OJK Terus Genjot Inklusi Keuangan di Pelosok Melalui Agen Laku Pandai

OJK Terus Genjot Inklusi Keuangan di Pelosok Melalui Agen Laku Pandai

"Memang perlu ada upaya agar mereka di tingkatkan melalui layanan melalui agen itu"

OJK Terus Genjot Inklusi Keuangan di Pelosok Melalui Agen Laku Pandai


Telegraf, Banyuwangi – Otoritas Jasa keuangan (OJK) terus genjot inklusi keuangan di pelosok negeri melalui agen laku pandai, ini disebabkan dari hasil global findex tahun 2017 baru tercatat 45 persen setara 94,4 juta penduduk dewasa Indonesia yang memiliki rekening.

Hingga tahun 2019 ini OJK menargetkan 75 persen, sehingga membutuhkan kurang lebih 52,6 juta rekening baru. Hal itu diungkapkan oleh Deputi Spesialis Mikro Prudensial Umum Otoritas Jasa Keuangan (OJK) Muhammad Miftah di Banyuwangi, Jawa Timur.

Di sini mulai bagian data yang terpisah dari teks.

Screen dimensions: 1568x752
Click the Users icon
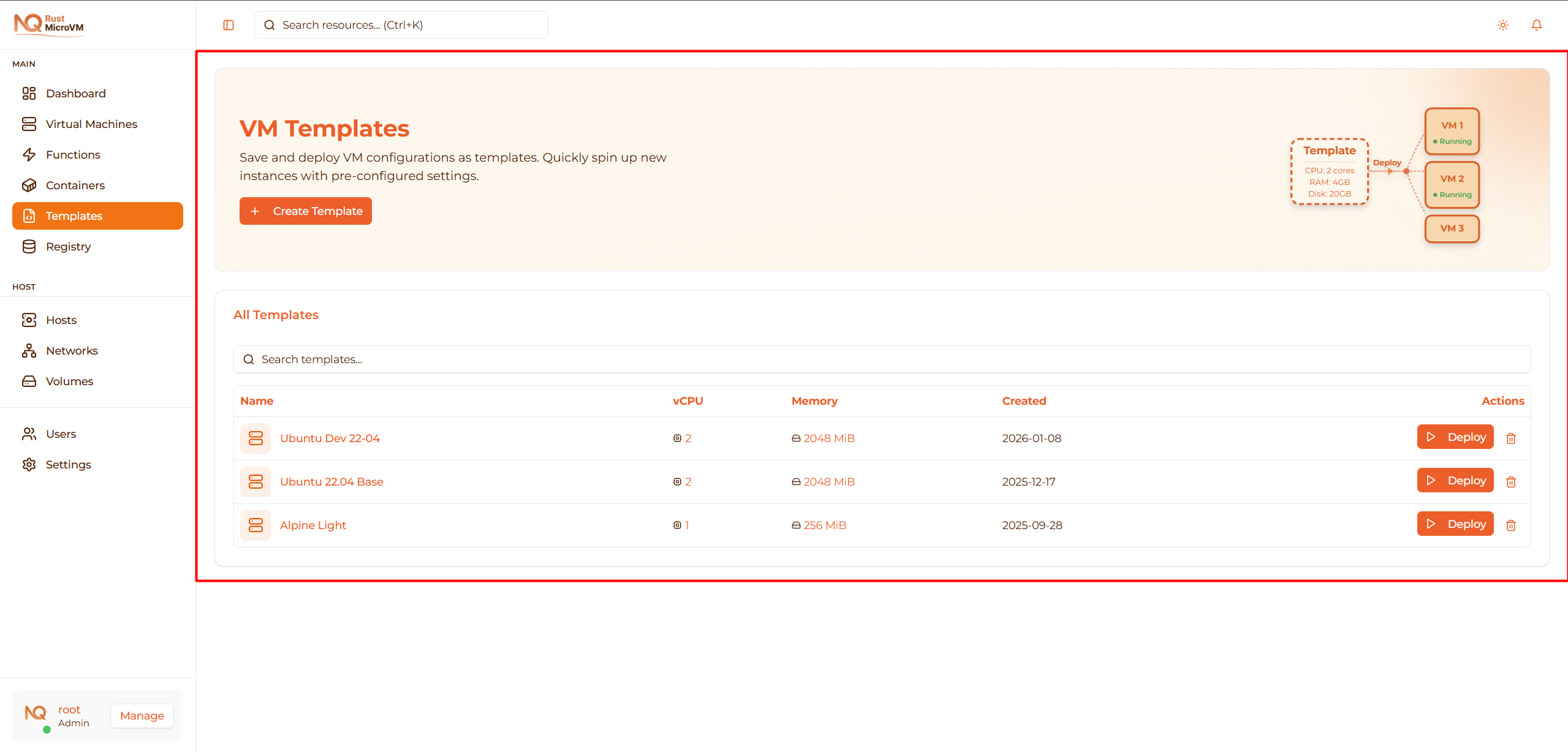pyautogui.click(x=29, y=434)
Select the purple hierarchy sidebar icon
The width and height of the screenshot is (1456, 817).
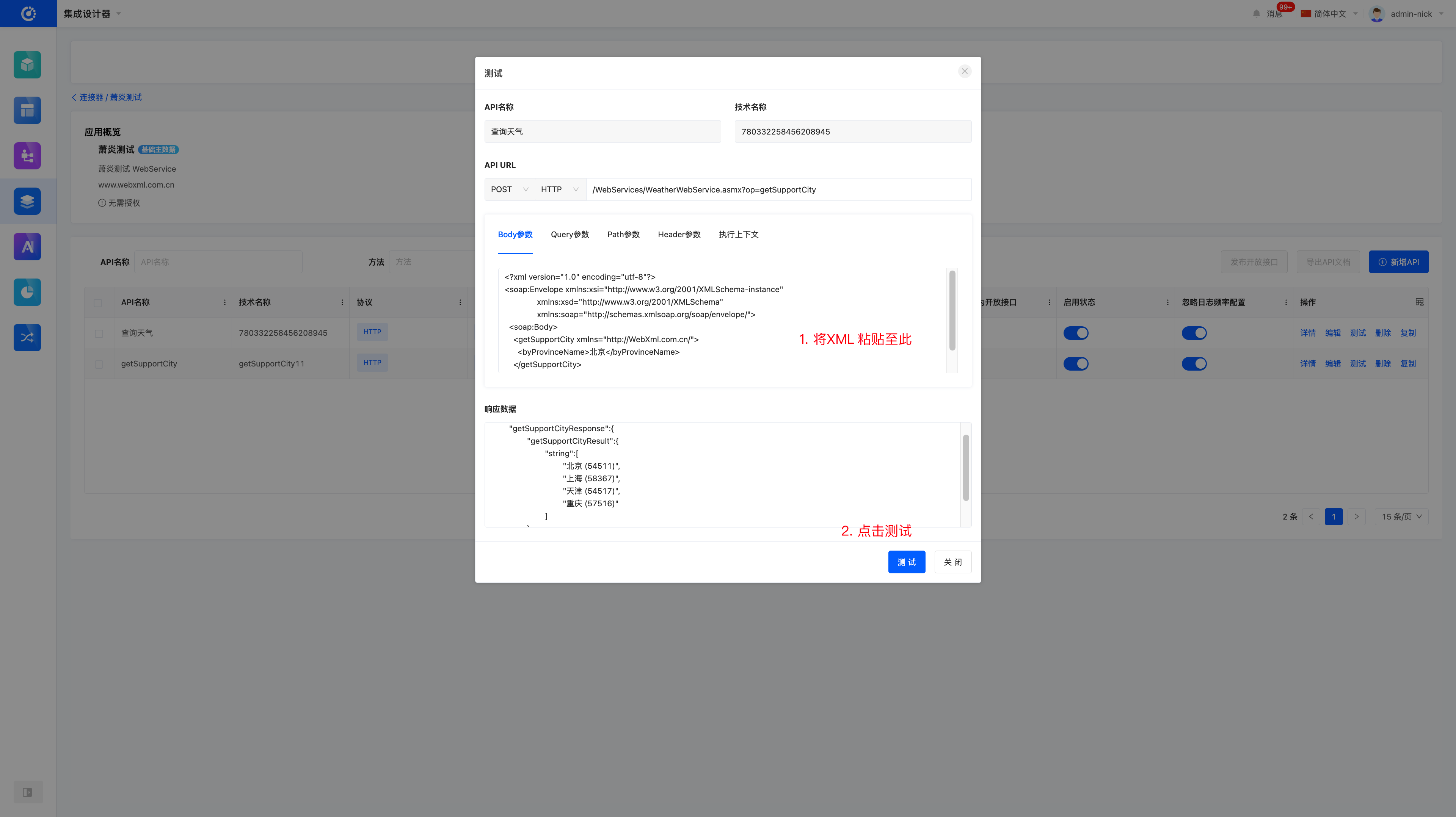(27, 155)
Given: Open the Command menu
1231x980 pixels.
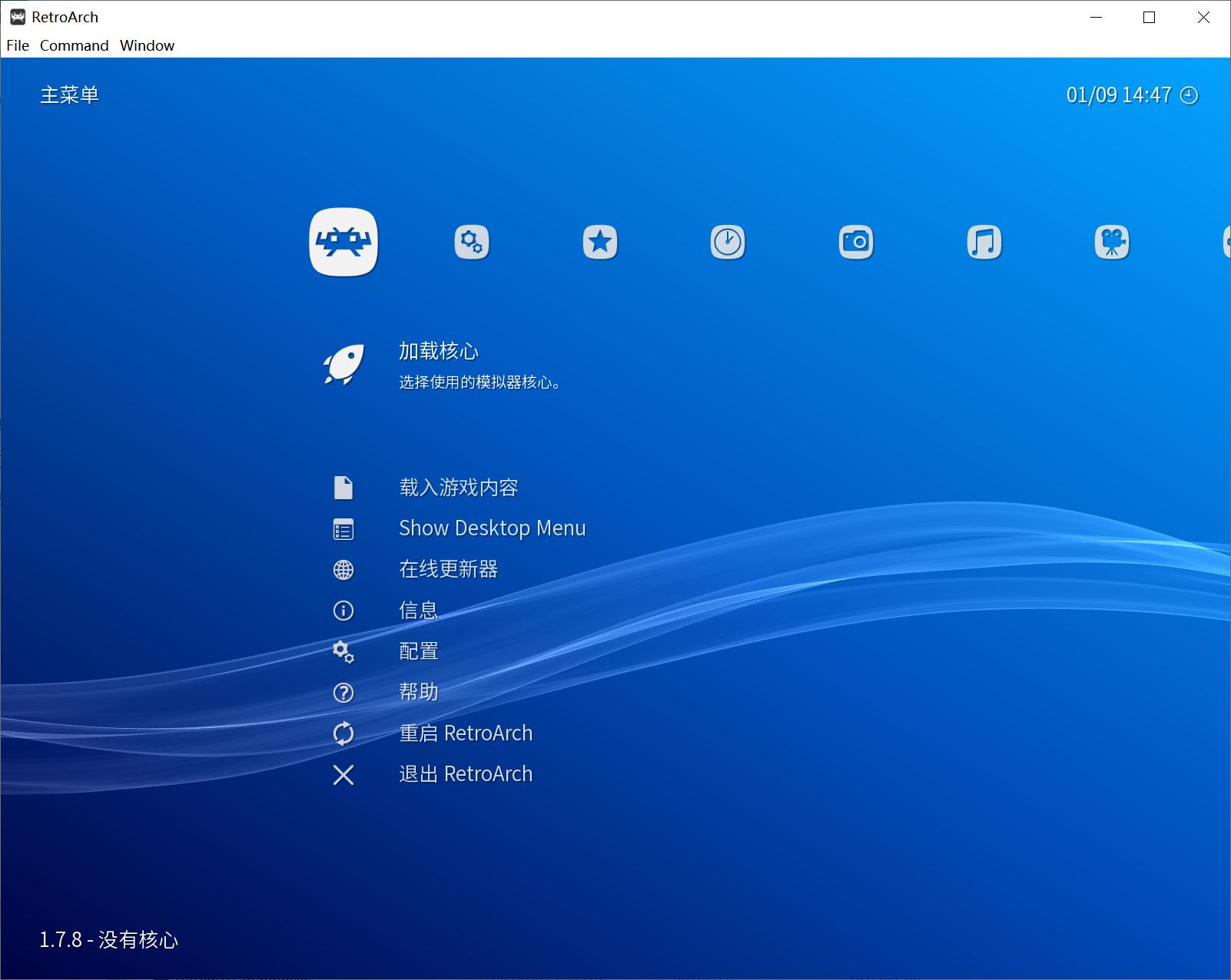Looking at the screenshot, I should pos(75,45).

“Memang perlu ada upaya agar mereka ditingkatkan melalui layanan melalui agen itu,” tuturnya Jumat (26/7).

Diketahui laku pandai adalah program Layanan Keuangan Tanpa Kantor dalam Rangka Keuangan Inklusif, adapun program dalam laku pandai adalah berbentuk penyediaan layanan perbankan atau layanan keuangan lainnya melalui kerja sama dengan pihak lain (agen bank) tanpa harus datang ke bank.

“Yang menjadi kunci berjalannya program ini adalah didukung dengan sarana teknologi informasi,” ungkap Miftah.

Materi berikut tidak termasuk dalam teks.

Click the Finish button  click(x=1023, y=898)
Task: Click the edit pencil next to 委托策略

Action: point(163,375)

Miftah mencontohkan jika disuatu tempat yang daerahnya hidup seperti daerah wisata yang tidak terjangkau signal provaider selular, disinilah funggsi dari agen laku pandai yang akan sangat membantu masyarakat.

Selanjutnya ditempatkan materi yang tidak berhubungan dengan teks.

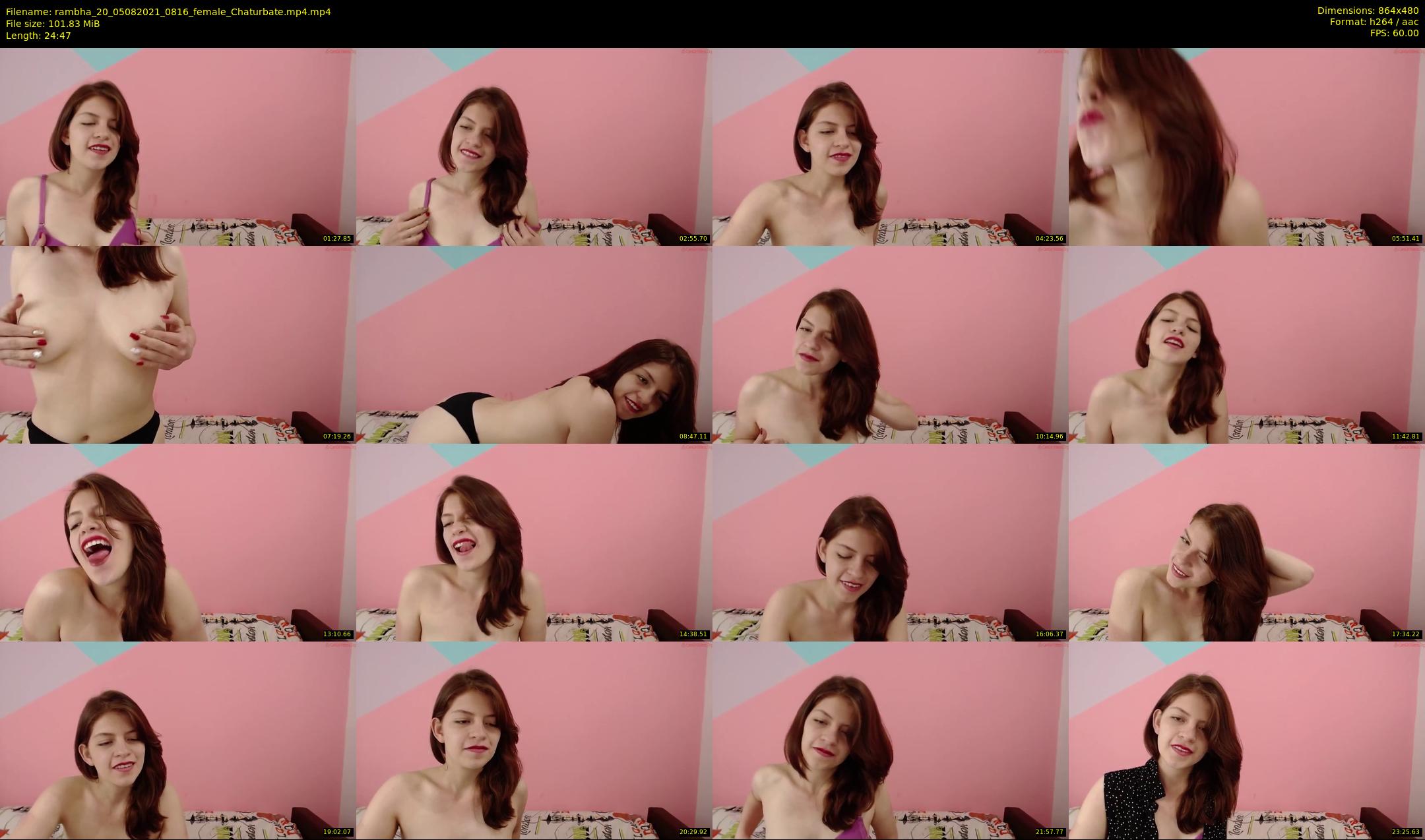Click the thumbnail stamped 11:42.81
Viewport: 1425px width, 840px height.
[x=1246, y=344]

Hal ini kata Miftah, mendekatkan layanan dengan mudah dipahami sesuai dengan kebutuhan masyarakat unbankable. Lanjut Miftah meningkatkan kelancaran transaksi keuangan dan kontribusi banyak pihak dalam upaya perluasan akses keuangan agar mendorong pertumbuhan ekonomi dan pemerataan pembangunan antar wilaya di Indonesia.

Miftah menambahkan agen laku pandai memiliki beberapa jenis yaitu Agen perorangan, (yang bisa membuka agen) antara lain seseorang yang memiliki toko kelontong, agen pulsa, guru, pensiunan dan lain lain,

Baca Juga :   Zipmex Umumkan Investornya Setelah Mendapat Pendanaan 41 Juta Dolar AS

Syarat yang harus dimiliki, dalam membuka agen perorangan bertempat tinggaldilokasi penyelenggara laku pandai, mempunyai kemampuan reputasi kredibilitas dan integritas yang baik, mempunyai aumber penghasilan utama dari kegiatan usaha dan atau kegiatan tetap lainnya paling singkat 2 tahun, belum menjadi agen dari bank penyelenggara yang kegiatan usahanya sejenis, lulis proses due diligence oleh bank penyelenggara.

Yang kedua adalah agen berbadan hukum seperti minimarket kantor pos, koperasi dan lain lain, dengan prasarat berbadan hukum Indonesia, reputasi kredibilitas dan integritas yang baik, mempunyai usaha yang menetap di auatu daerah dan maaih berlangsung paling singkat dua tahun, mampu melakukan managemen likuiditas sesuai yang di prasaratkan oleh bank penyelenggara.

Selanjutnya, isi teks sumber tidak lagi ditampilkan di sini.